- _PROBLEMS TO SOLVE_:
1) Answer these questions about the ergonomic mouse article, one line each, marking your answers (a), (b), (c):
(a) What use does the article name as one where trackpads are almost unusable?
(b) Which two conditions does it say can be crippling for people whose lives and work depend on computers?
(c) Which ergonomic mouse does it say was reviewed recently?
2) Can you transcribe the passage of the ergonomic mouse article starting at "With the advent" and ending at "from a mouse."?
3) According to the ergonomic mouse article, why have designers repeatedly gone back to the drawing board? Answer in one to three sentences.

There is no shortage of ergonomic computer mice that claim to deliver the most painless experience, but this concept turns the solution on its head and transforms the mouse into something completely different.
With the advent and prevalence of laptops and their trackpads, computer mice have mostly been pushed to the background. There are, however, scenarios where the completely flat and smooth surfaces of these trackpads are not only impractical but almost unusable, like with games. Regardless of the reasons, computer mice haven’t completely vanished from the market, but neither have they evolved significantly. They are still an ever-present risk to our wrists, and designers have repeatedly gone back to the drawing board to concoct the most ergonomic mouse around. For one designer, the answer ironically turned out to be quite different from a mouse.
Designer: Jason Wang
Although they have become the essential ways we interact with computers, the keyboard and the mouse are not the healthiest methods for our hands and wrists. Repetitive strain injury and carpal tunnel syndrome can be crippling for today’s generation whose lives and work depend on computers. There have been quite a few ergonomic mice designs available today, including the Lunar Artefacts Pointer Instrument that we reviewed recently, but there is plenty of room for improvement.
Designer Jason Wong went back to the drawing board to reimagine what an ergonomic mouse would look and feel like without being limited to the traditional concept of a mouse. He started out with something that looked a lot like many ergonomic mice, with cutouts and flaps for supporting the fingers. From there, however, things took on a rather strange turn that led to something that is both from the past and the future.

- _DATASET EXTRACT_:
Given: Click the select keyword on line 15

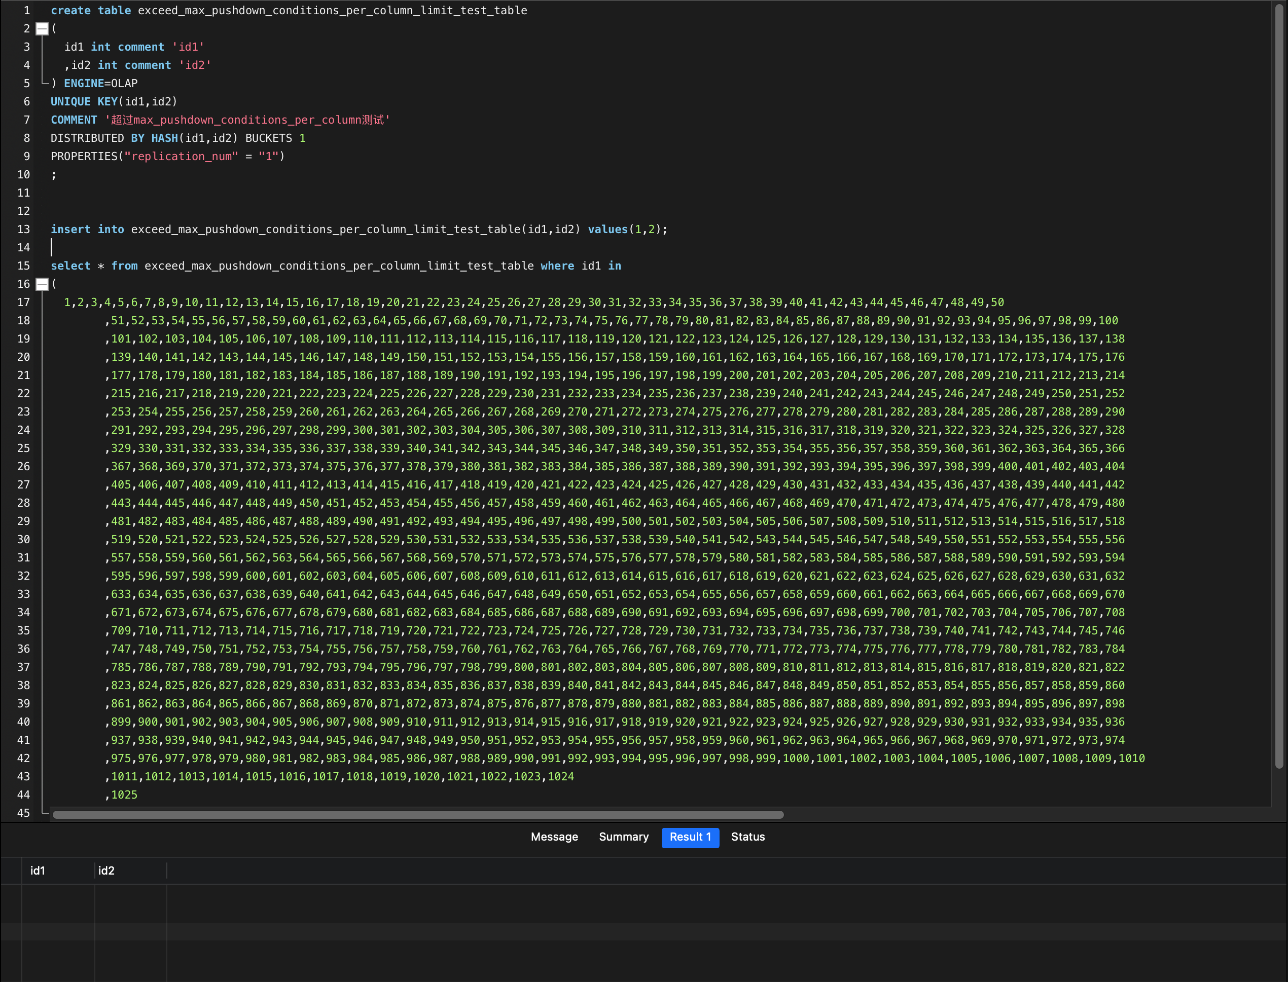Looking at the screenshot, I should tap(70, 266).
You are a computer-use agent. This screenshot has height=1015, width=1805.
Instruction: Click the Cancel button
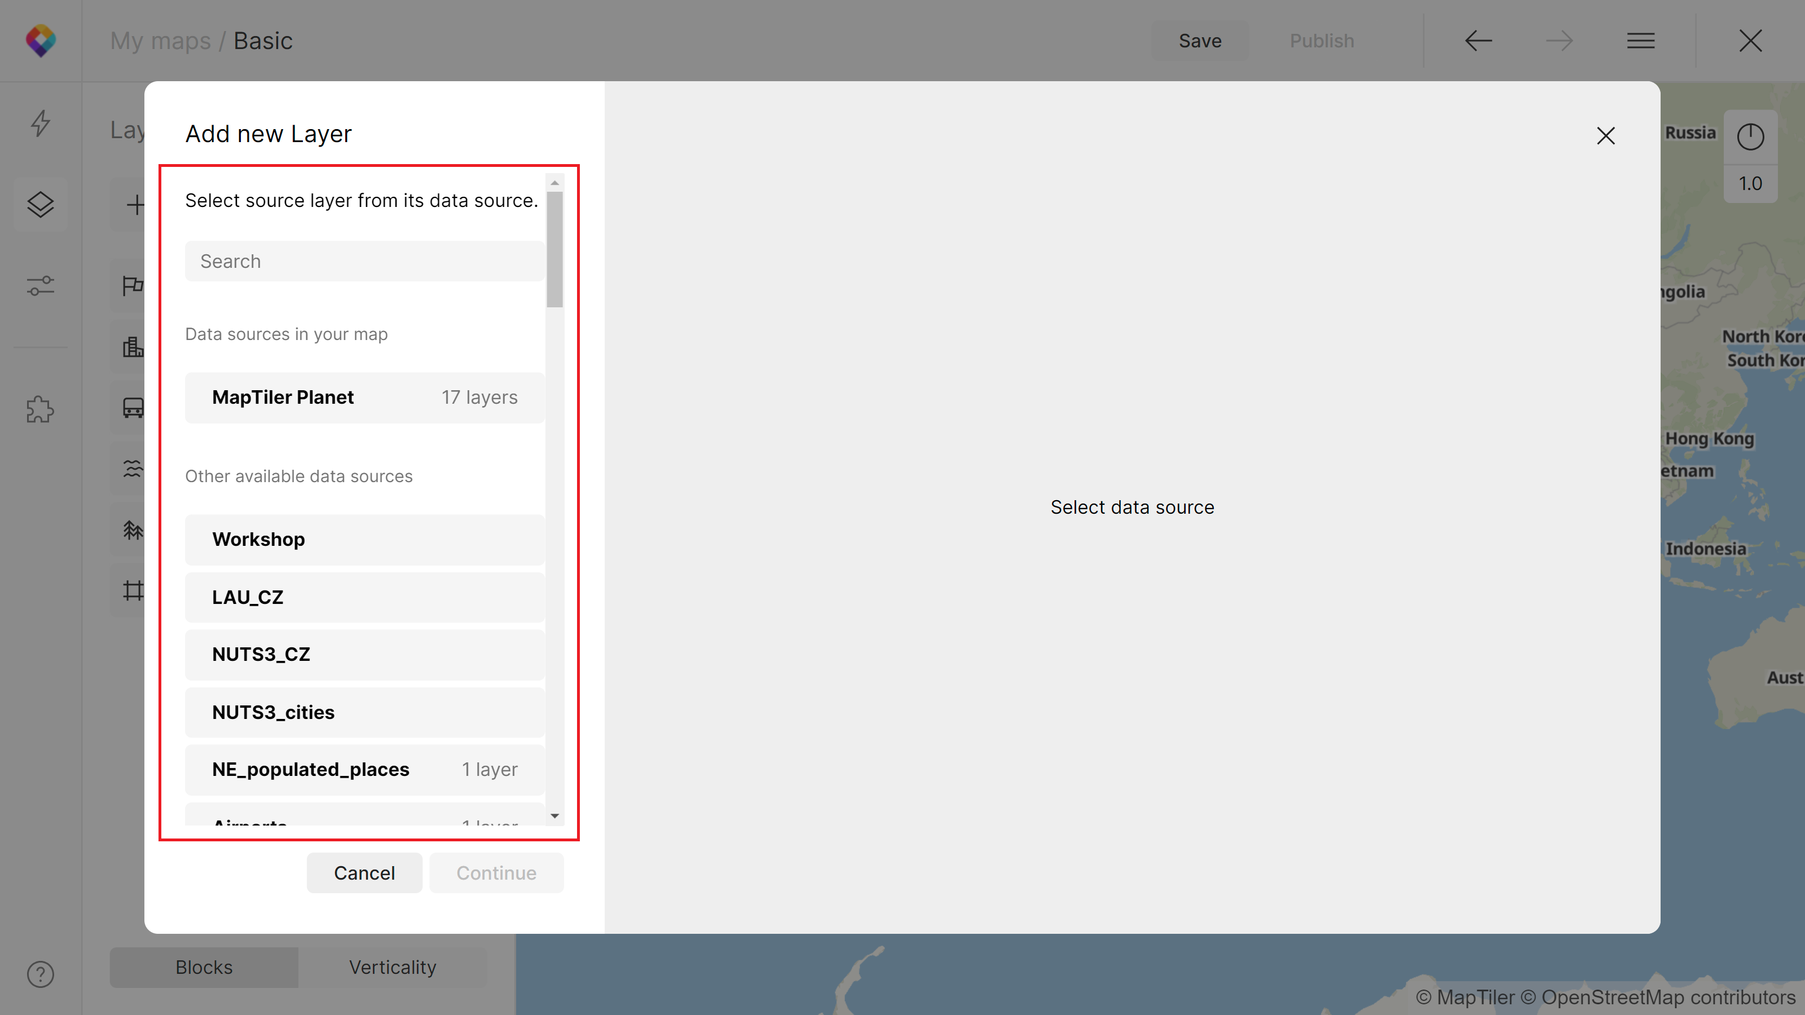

- _ANSWERS BELOW_:
1)
(a) Games.
(b) Repetitive strain injury and carpal tunnel syndrome.
(c) The Lunar Artefacts Pointer Instrument.

2)
With the advent and prevalence of laptops and their trackpads, computer mice have mostly been pushed to the background. There are, however, scenarios where the completely flat and smooth surfaces of these trackpads are not only impractical but almost unusable, like with games. Regardless of the reasons, computer mice haven’t completely vanished from the market, but neither have they evolved significantly. They are still an ever-present risk to our wrists, and designers have repeatedly gone back to the drawing board to concoct the most ergonomic mouse around. For one designer, the answer ironically turned out to be quite different from a mouse.

3) Computer mice are still an ever-present risk to our wrists, so designers keep trying to come up with the most ergonomic mouse.